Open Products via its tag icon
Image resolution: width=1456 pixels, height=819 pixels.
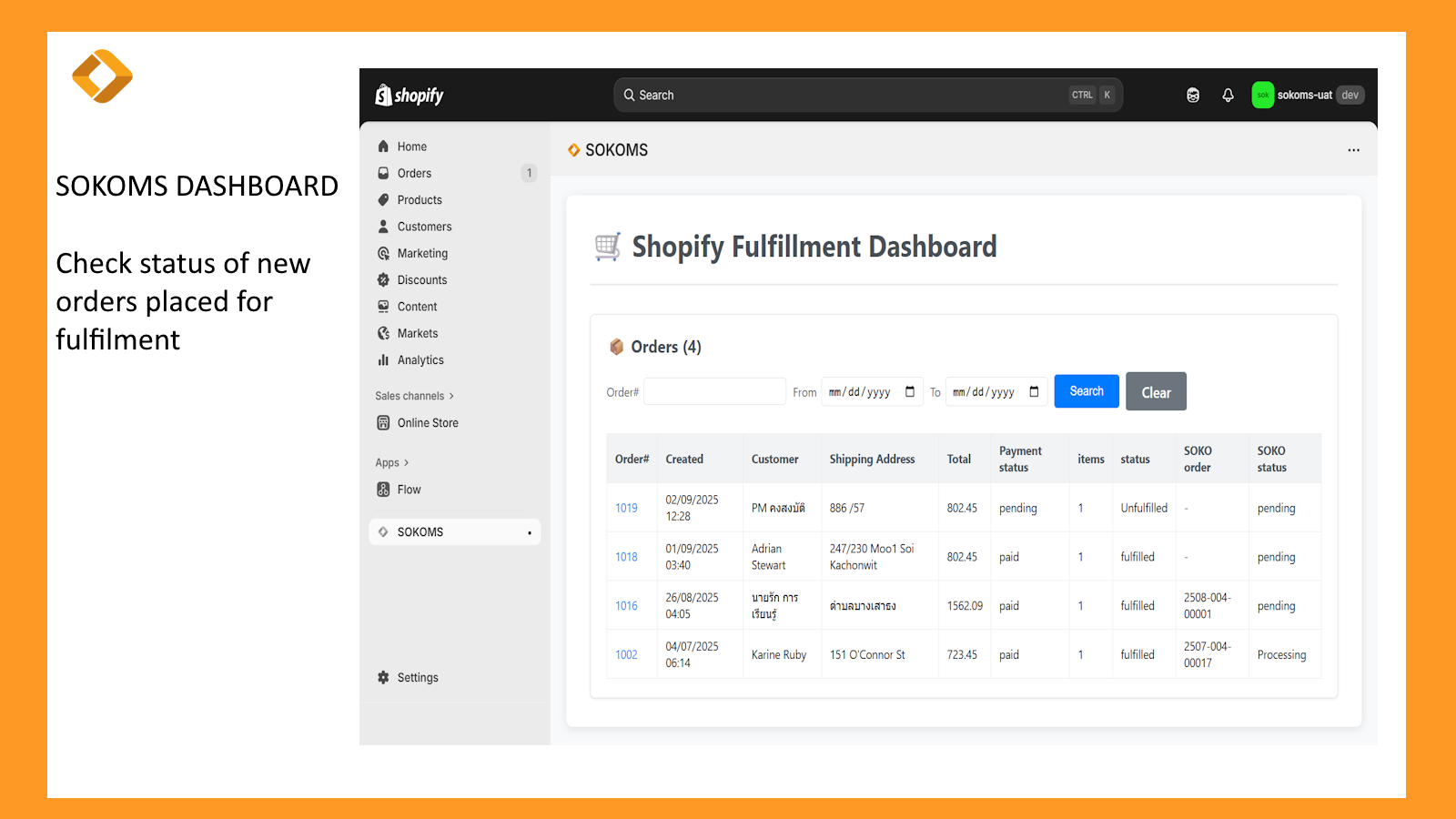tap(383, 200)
--
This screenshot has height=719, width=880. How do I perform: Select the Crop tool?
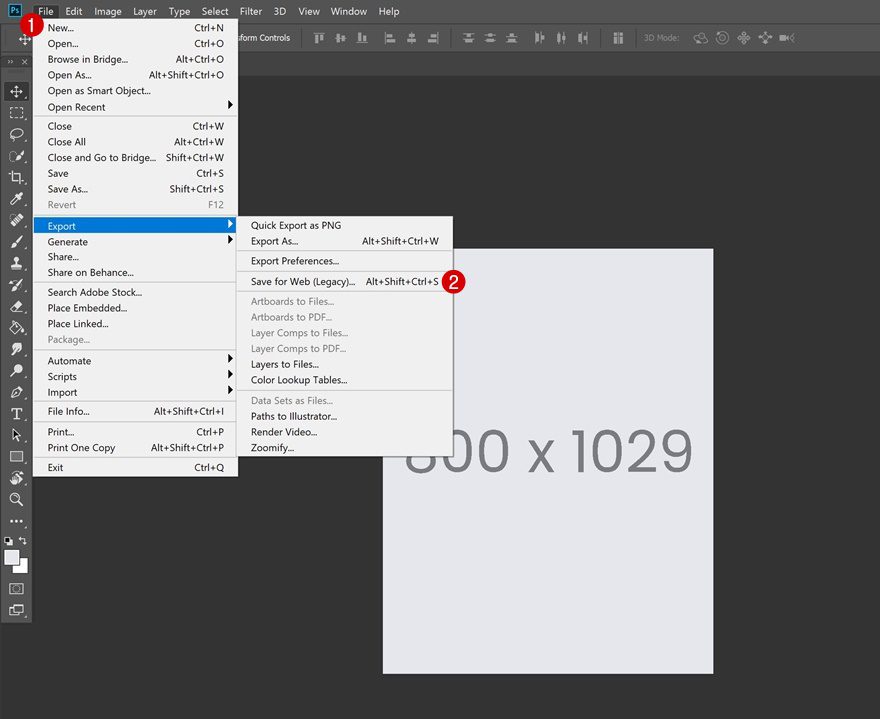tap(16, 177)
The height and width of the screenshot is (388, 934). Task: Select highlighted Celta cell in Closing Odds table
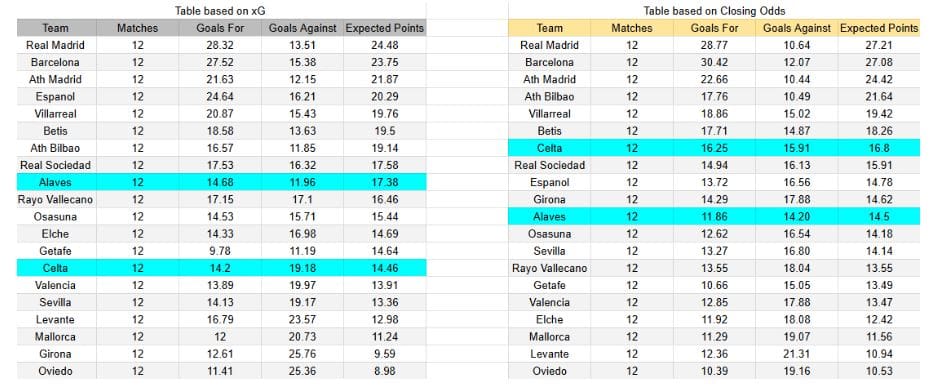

Task to carry out >>
Although pictures appear among the records above, none are to be output; print exactly the lines from the line containing "This screenshot has" through the line containing "The height and".

Expected output >>
This screenshot has height=719, width=880. How do I perform: Select the Crop tool?
tap(16, 177)
The height and width of the screenshot is (388, 934). Task: Select highlighted Celta cell in Closing Odds table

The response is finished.